Copy out the data line by line exactly, from its start to the line bearing "Click the client", inclusive.

Items listed in a dataset
◆ ◆ ◆ ◆

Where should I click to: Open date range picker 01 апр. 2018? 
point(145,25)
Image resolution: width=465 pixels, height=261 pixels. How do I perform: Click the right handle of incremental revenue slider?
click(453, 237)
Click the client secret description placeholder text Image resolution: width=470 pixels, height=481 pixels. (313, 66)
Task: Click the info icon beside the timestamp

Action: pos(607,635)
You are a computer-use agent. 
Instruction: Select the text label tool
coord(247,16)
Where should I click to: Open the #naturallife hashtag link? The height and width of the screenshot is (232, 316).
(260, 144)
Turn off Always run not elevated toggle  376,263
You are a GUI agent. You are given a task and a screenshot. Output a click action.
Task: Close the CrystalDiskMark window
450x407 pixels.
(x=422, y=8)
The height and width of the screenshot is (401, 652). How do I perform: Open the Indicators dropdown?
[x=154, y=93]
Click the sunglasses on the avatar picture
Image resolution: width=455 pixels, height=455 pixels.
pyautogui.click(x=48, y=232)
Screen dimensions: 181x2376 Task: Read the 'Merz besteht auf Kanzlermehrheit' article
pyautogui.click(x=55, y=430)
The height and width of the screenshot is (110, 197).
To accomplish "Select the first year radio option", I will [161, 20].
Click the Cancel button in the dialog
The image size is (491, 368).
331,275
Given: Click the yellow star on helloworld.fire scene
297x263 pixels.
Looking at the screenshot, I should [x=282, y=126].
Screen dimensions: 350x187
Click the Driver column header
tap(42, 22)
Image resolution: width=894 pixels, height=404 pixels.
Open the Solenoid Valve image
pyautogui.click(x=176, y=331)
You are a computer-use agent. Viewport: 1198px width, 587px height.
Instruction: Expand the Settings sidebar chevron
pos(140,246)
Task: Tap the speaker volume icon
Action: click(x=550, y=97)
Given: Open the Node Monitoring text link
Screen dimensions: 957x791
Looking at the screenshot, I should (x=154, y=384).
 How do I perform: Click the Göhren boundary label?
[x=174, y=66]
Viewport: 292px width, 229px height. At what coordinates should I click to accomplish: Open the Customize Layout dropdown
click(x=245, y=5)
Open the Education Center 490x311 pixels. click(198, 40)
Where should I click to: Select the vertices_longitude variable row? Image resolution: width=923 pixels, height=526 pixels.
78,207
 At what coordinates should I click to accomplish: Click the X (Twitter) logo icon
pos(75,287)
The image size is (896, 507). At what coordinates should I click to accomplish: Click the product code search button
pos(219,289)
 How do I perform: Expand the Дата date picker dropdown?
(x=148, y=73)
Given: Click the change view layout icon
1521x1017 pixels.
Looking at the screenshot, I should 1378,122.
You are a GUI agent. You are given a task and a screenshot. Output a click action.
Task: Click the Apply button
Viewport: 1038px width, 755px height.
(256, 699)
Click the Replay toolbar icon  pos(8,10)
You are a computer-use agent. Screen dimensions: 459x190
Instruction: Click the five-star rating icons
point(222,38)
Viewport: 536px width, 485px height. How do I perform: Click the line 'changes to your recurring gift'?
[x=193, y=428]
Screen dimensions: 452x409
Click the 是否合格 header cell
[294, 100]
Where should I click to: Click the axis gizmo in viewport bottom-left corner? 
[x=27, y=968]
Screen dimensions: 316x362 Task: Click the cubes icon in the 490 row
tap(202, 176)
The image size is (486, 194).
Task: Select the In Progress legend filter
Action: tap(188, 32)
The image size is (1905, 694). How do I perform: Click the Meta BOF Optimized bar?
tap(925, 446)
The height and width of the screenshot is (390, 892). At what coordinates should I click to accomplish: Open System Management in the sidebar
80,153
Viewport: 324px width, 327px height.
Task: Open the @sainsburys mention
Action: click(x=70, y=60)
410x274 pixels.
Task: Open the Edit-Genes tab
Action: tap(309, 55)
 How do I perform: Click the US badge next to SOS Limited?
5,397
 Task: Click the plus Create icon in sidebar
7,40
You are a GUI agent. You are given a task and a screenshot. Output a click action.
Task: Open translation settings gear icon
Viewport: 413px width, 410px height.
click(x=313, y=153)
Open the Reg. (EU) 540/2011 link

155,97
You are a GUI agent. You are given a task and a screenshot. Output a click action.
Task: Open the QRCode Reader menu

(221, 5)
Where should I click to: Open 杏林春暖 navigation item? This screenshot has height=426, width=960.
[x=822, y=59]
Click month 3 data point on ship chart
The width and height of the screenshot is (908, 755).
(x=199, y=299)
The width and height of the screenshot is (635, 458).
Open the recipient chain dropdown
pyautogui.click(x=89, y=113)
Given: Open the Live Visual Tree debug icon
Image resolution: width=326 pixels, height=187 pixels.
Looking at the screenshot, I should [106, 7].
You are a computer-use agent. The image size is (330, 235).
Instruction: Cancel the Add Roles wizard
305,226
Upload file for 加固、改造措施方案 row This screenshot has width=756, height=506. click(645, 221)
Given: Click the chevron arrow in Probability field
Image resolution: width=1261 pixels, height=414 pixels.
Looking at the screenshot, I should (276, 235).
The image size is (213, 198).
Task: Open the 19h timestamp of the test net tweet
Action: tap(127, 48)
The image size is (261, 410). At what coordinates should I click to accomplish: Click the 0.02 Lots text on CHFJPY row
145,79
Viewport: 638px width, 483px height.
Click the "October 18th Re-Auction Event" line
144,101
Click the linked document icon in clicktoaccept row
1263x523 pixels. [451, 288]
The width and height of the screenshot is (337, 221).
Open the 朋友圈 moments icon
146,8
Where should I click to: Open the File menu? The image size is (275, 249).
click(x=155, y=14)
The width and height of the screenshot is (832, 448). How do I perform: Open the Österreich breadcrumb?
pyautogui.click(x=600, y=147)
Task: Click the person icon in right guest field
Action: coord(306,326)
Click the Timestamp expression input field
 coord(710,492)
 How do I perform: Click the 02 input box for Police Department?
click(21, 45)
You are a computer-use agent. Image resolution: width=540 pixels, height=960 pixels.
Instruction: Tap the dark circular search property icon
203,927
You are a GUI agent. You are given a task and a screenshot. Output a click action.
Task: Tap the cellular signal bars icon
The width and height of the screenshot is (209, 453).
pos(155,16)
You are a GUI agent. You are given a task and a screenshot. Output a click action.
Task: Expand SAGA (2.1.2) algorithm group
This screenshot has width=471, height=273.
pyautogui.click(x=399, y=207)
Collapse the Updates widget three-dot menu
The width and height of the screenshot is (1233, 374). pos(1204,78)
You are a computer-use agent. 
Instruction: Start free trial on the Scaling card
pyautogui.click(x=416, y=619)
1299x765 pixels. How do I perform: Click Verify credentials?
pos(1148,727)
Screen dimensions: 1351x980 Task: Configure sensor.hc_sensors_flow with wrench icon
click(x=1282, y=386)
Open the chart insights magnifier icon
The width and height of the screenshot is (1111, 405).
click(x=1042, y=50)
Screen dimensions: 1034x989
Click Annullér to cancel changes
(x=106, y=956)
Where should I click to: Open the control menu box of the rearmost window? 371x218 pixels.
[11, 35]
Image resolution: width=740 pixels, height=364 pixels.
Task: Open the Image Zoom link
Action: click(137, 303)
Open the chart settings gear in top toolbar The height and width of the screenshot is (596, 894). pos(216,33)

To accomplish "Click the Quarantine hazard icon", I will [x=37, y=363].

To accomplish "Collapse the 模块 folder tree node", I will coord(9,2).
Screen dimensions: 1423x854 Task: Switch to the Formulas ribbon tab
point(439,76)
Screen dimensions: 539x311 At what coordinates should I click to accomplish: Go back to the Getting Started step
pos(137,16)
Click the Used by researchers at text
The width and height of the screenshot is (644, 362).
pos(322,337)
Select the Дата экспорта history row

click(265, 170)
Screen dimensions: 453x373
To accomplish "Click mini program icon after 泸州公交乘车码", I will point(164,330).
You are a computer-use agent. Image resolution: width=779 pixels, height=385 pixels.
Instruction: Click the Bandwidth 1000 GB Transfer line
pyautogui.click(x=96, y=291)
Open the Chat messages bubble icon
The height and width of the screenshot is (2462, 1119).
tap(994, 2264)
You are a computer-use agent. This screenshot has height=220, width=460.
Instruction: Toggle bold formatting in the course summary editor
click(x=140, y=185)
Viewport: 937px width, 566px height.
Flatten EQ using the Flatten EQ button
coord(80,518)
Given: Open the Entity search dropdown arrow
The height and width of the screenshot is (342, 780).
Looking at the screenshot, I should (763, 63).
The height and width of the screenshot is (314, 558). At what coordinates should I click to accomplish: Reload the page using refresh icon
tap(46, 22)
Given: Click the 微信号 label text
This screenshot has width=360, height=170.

◆ ◆ ◆ ◆

Result of this task.
Where should I click to: Open date range picker 01 апр. 2018? 
point(145,25)
Image resolution: width=465 pixels, height=261 pixels. How do I perform: Click the right handle of incremental revenue slider?
click(453, 237)
Click the client secret description placeholder text Image resolution: width=470 pixels, height=481 pixels. (313, 66)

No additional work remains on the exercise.